Dialysers are small plastic cylinders. These have an inlet for blood entry and outlet for blood exit.

It also has an entry opening for dialysate and exit for the fluid.

Its main body has hundreds of small tubes all connected to a common plate at the top and bottom portion of the dialyser. Blood enters at the entry point and flows through these tubes. These tubes are again joined at the exit and then blood goes out through a common tube back to the patient.

These tubes are nowadays made of synthetic material of different types. Some common types are polysulfone, polymethamethyl acrylate, poly acrylonitrile and polyamide. Earlier cellular or semisynthetic membranes were also in use (hemophane, cuprophane, cellulose etc. ) These membranes are now gradually being replaced by synthetic membranes. Synthetic membranes are comparatively inert and produce fewer reactions. These are easy to clean and sterilise.

The large no of tubes (called capillariesin medical parlance) increase the surface area to about .5 to 1.8 sq meters. Thus larger amount of blood can interchange impurities across the membranes.

Dialysate fluid flows outside the capillaries and the exchange of water, ions and waste material occurs through the membrane. Membranes have small micropores to facilitate this exchange.

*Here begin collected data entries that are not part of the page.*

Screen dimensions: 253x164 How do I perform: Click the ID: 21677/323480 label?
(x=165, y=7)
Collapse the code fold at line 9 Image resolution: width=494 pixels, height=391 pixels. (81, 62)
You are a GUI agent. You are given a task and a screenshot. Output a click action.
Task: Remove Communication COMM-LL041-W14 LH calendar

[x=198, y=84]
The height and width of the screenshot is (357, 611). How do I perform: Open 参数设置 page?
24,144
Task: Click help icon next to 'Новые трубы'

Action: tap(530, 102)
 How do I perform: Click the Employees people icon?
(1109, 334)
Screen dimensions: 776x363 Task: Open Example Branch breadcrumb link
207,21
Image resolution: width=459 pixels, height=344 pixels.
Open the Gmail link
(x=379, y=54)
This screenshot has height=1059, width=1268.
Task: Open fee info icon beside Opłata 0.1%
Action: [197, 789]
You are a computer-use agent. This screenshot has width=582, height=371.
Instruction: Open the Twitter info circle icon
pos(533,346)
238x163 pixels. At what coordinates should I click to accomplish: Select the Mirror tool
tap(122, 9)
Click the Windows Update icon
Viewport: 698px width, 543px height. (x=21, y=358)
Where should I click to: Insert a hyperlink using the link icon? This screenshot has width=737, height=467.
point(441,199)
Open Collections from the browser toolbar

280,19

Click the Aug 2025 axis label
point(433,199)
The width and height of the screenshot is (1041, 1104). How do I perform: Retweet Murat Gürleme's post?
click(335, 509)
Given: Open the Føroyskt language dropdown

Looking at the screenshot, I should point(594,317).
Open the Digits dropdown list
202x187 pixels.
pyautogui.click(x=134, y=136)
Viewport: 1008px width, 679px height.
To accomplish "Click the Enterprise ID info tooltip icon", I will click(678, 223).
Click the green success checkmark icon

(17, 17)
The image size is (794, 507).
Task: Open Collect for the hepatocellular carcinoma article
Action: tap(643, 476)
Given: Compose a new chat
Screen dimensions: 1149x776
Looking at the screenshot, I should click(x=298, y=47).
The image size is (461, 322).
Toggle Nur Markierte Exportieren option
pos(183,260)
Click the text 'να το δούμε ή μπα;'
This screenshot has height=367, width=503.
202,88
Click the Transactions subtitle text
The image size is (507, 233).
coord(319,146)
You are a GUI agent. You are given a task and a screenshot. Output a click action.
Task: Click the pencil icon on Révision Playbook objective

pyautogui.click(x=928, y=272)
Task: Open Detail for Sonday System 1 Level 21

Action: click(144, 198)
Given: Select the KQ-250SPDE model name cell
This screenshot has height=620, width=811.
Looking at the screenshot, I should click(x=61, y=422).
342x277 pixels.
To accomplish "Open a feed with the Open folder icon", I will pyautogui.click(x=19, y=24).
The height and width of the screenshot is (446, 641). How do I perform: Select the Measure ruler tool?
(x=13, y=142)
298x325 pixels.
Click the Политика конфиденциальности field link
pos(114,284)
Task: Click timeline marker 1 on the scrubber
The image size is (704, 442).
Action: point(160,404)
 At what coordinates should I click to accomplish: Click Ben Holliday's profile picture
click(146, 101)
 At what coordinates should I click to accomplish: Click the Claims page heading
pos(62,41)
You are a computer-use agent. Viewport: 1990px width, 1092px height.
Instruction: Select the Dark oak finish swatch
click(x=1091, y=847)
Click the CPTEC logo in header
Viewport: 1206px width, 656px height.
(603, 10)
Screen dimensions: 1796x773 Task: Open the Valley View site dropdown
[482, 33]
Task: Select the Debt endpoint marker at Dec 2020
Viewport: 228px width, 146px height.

Dialysis reuse : its benefits and harms.

Dialysers are reused in many centers across the world. This has the advantage of reducing dialysis costs. The protein loss (due to protein stuck on membranes) is less when dialysers are reused.

Some patients react when their blood comes in contact with dialysis membrane. This is called a first use effect. In reuse cases this is not seen.

The dialysers are checked prior to reuse to see that capillaries are intact. A large no of capillaries are functional (measured by total volume of capillaries.), and harmful chemicals used in cleaning dialysers are cleared.

Dialyser reuse is done semi-automatically by machines which also check for its safety before reuse is permitted. Manual washing and checking only by visual estimates is not useful and hence discarded by good centers. After cleaning of blood products dialysers are sterilised and kept separately for each patient in a clean container.


Hemo – Dialyser


Dialysis Water

Dialysis water

During hemo-dialysis about 500 ml (range 50-800 ml) of dialysate flows through the dialyer (The plastic casing that contains dialysis membrane and which partitions blood on one side and dialysate on the other).

Water treatment is an essential requisite for safe dialysis.

In a 4 to 5 hrs session about 120 to 150 liters of water thus comes into contact with blood.

A very small impurity in this water thus can get magnified and produce serious consequences in the renal failure patient.

If dialysis water is unfit, it results in recurrent fever, poor health and nutrition of patient, electrolyte abnormalities etc. High aluminium levels can produce brain disorder called dementia and aluminium related bone disease. High chlorine levels can cause severe reactions.

Water treatment is done for ensuring safe dialysis water.

If ground or municipal supply provides hard water it is softened by machine.

Particulate matter is removed by filters consisting of pebbles, sand and other materials first so that large particles are removed, small particles than are removed by microfilters which can remove 5-micron size particles.

Chlorine is removed by adsorption on to carbon particles. It should be present in water before it is treated but removed during water treatment.

Excessive salts are measured as TDS (total dissolved solids) expressed as parts per million or ppm in short.Both cations and anions measured and TDS is equal to about 100 X total ions expressed as milliequivalents. It is usually 0.5 to 1 times the conductivity value.

Bacteria and their products produce harmful substances. These need to be removed and water prevented from letting them grow again by regular maintenance of the pipes and drainage system.

To produce water of sufficiently good quality, various criteria have been laid by different countries. AAMI dialysis criteria is one such criteria. In these acceptable levels of various chemicals and other impurities are mentioned.

Good quality dialysis water reduces morbidity, mortality, and complications in dialysis. It results in better overall health and quality of life for the patient.